While in the military “you are all of one company – you define a mission and work towards it” – but being chief executive of a training provider involves “negotiating and navigating between people with different strategies and agendas. It’s harder to get a more coherent line going forward around issues.”
Electric dreams to be realised
JTL, graded ‘good’ by Ofsted at its last inspection in 2017, is currently training around 8,500 apprentices and taking on around 2,300 new starters this year. That “inevitably places strain on the system” by requiring more qualified engineers to teach and assess.
“It’s that age-old conundrum, that the trainer gets paid less than the site operative. But we need the site operative to become the trainer. You can see the fragilities in that system.”

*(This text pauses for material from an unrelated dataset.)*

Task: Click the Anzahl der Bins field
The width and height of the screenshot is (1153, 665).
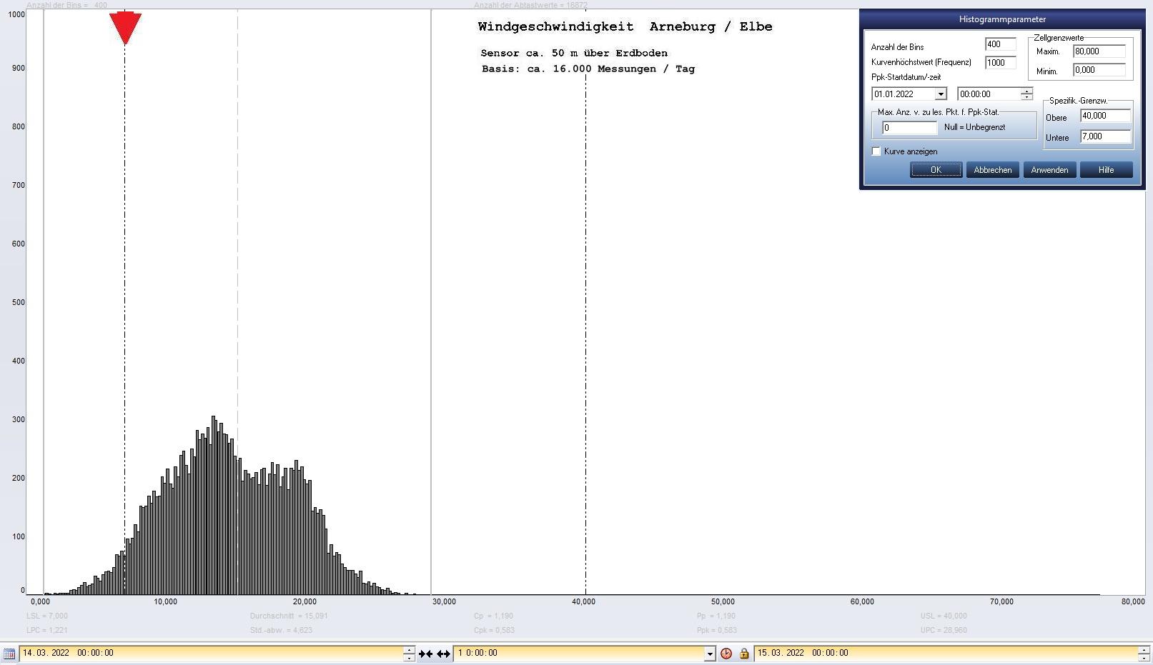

But, while there are “good numbers” of apprentices signing up, it is “not going to be enough” to meet the economy’s needs. He also believes there is a “north-south divide” in the apprenticeships market, with “people understanding the value of skilled jobs in the north” but a “wider, more competent and competitive jobs market” down south.
“You generally get more applicants further north. So you are competing harder in the south, where there are very high-demand areas.”
JTL’s electrical apprentices are the ones at the forefront of the country’s net zero ambitions. But Claydon believes the industry needs to do more to promote its role in saving the planet to the next generation in order to attract new recruits.
“Joining photovoltaic cells and bringing solar farms on stream, smart housing and all those smart technologies saving energy in the commercial environment, installing offshore wind turbines – all of these things are contributing to reducing our carbon emissions. We’re playing a vital role on that journey.”